WHAT YOU HAVE TO DO:
Set down each record exactly. Omit the pictures.

*** DATASET CONTENT ***

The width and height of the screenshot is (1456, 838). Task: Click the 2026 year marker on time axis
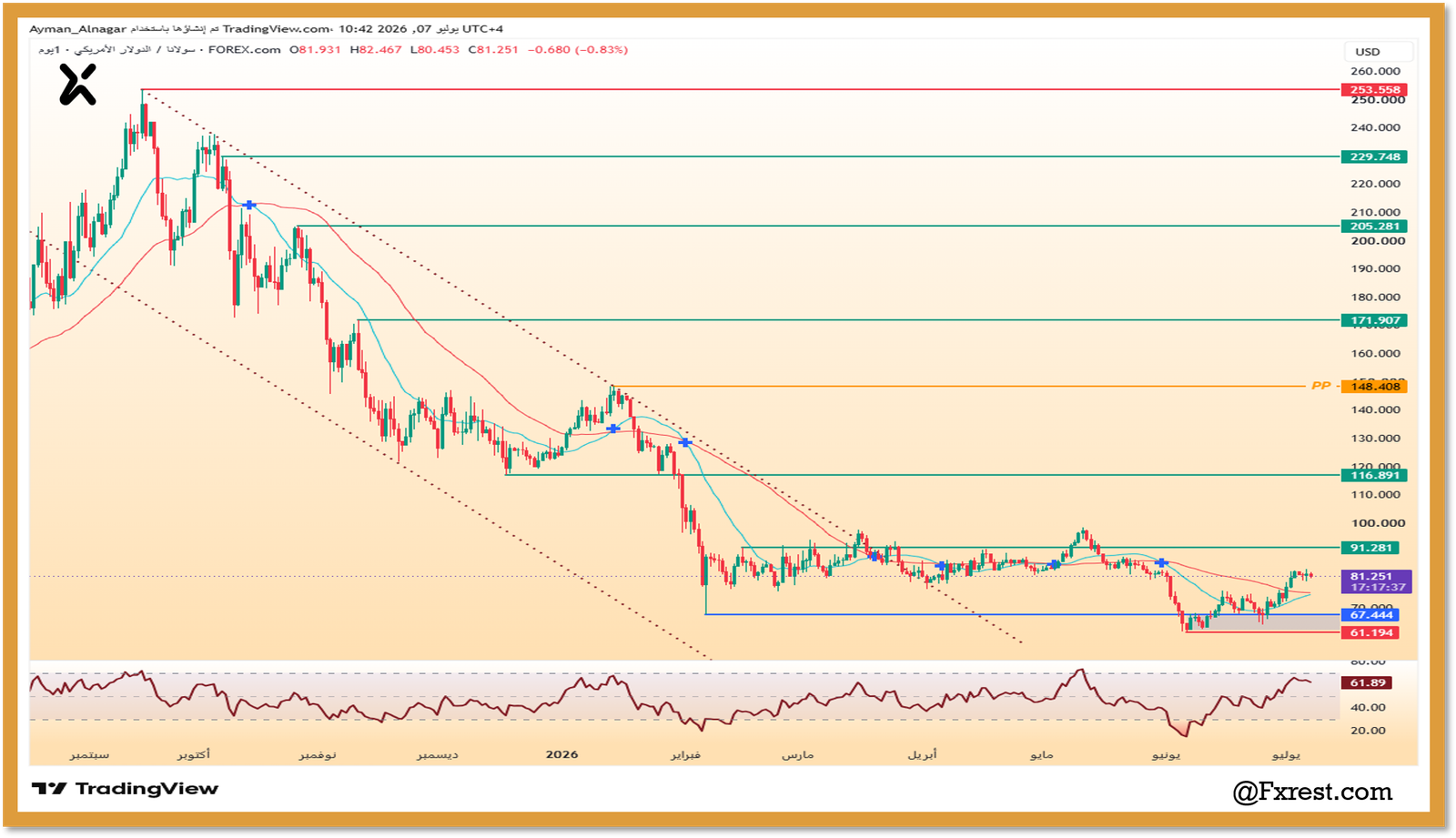[x=561, y=754]
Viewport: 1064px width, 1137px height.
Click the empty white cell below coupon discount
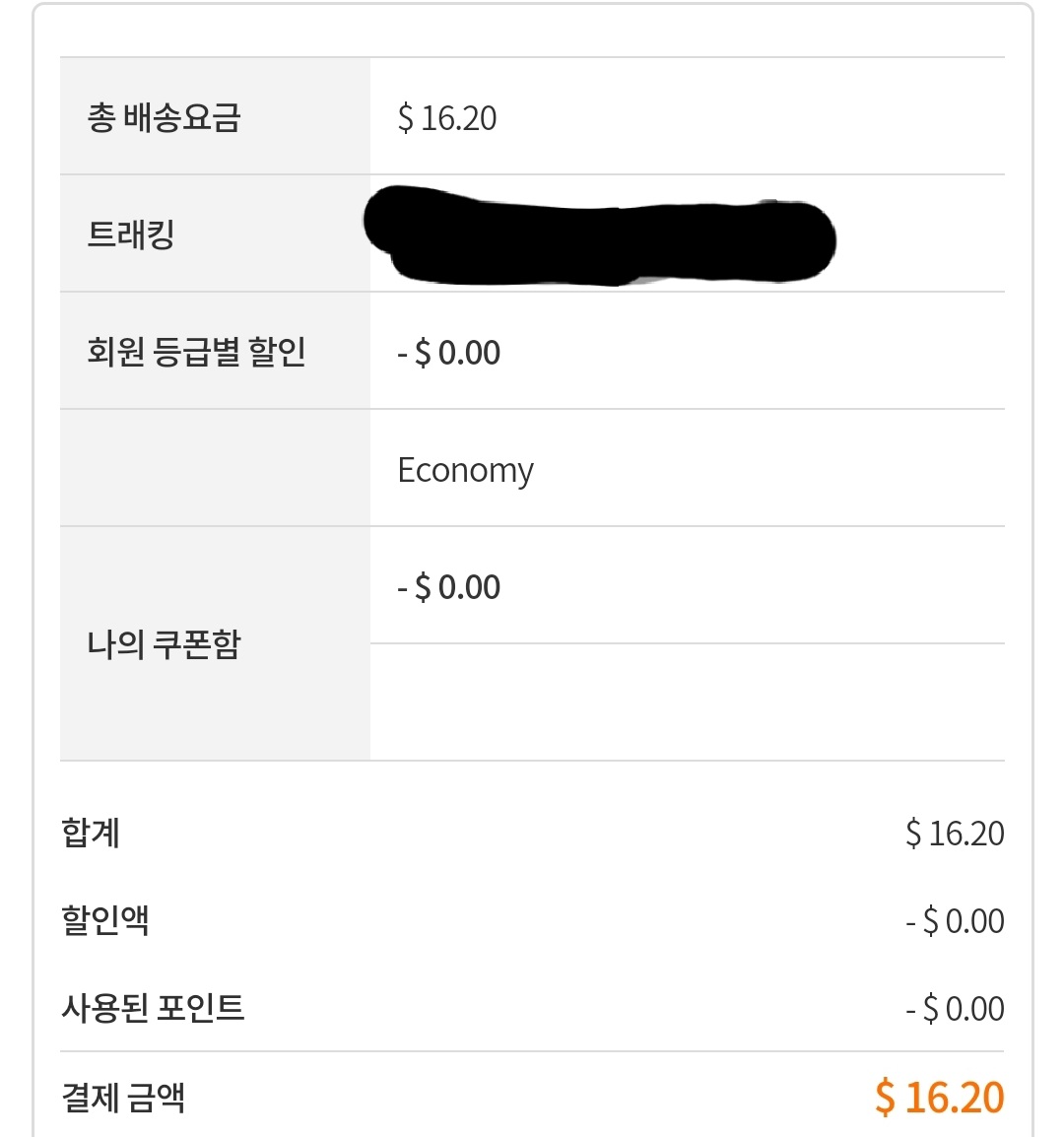tap(687, 702)
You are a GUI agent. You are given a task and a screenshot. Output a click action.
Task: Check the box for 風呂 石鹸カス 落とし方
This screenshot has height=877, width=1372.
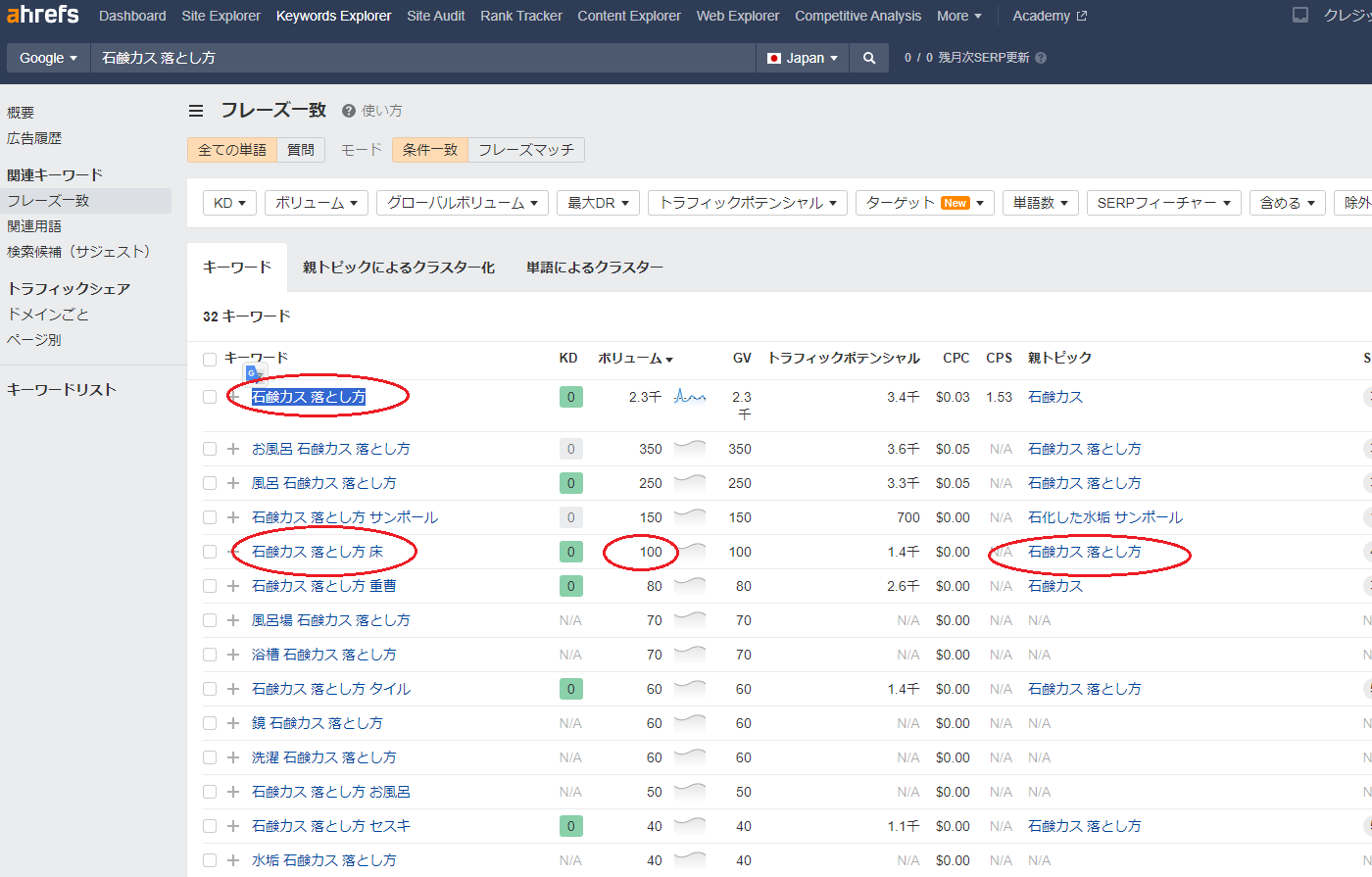(210, 483)
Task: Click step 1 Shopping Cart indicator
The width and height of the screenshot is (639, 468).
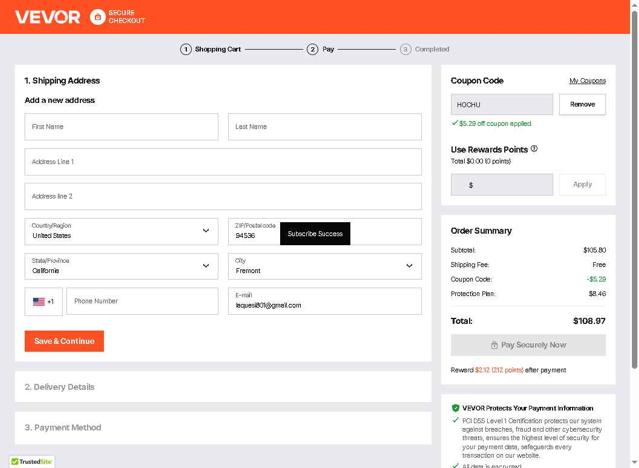Action: click(x=186, y=49)
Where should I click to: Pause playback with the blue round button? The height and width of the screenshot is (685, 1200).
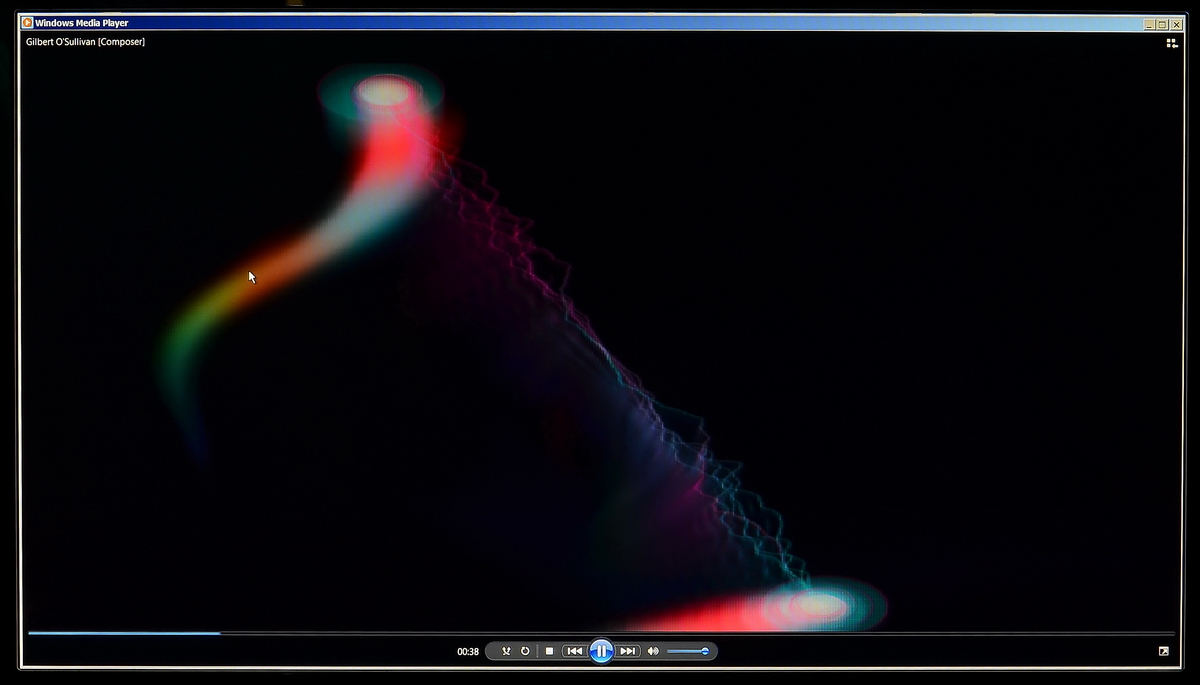click(601, 651)
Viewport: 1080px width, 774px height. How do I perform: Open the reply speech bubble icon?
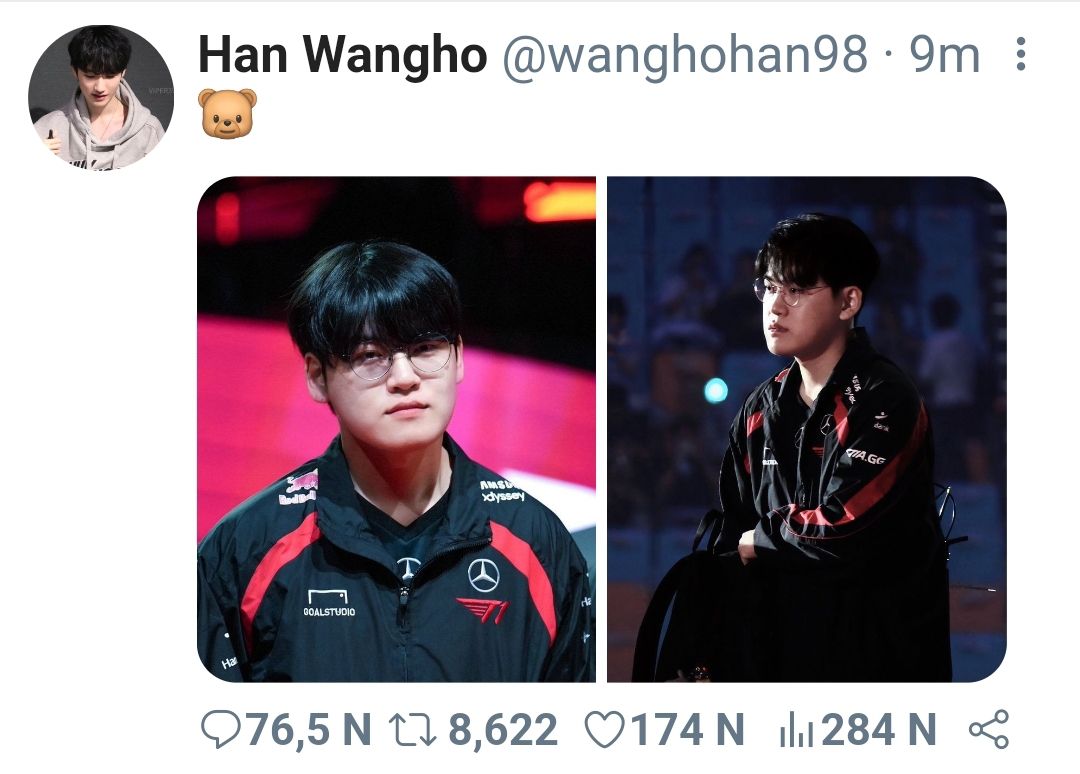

*** End of DATASET CONTENT ***

ANSWER SECTION:
The width and height of the screenshot is (1456, 838). Task: Click the 2026 year marker on time axis
[x=561, y=754]
Viewport: 1064px width, 1137px height.
Click the empty white cell below coupon discount
tap(687, 702)
You are a GUI agent. You are given a task and a screenshot. Output a click action.
Task: Check the box for 風呂 石鹸カス 落とし方
This screenshot has height=877, width=1372.
(210, 483)
Task: Click step 1 Shopping Cart indicator
The width and height of the screenshot is (639, 468).
Action: click(x=186, y=49)
Where should I click to: Pause playback with the blue round button? The height and width of the screenshot is (685, 1200).
click(601, 651)
Viewport: 1080px width, 774px height. How do I perform: Open the reply speech bubble icon?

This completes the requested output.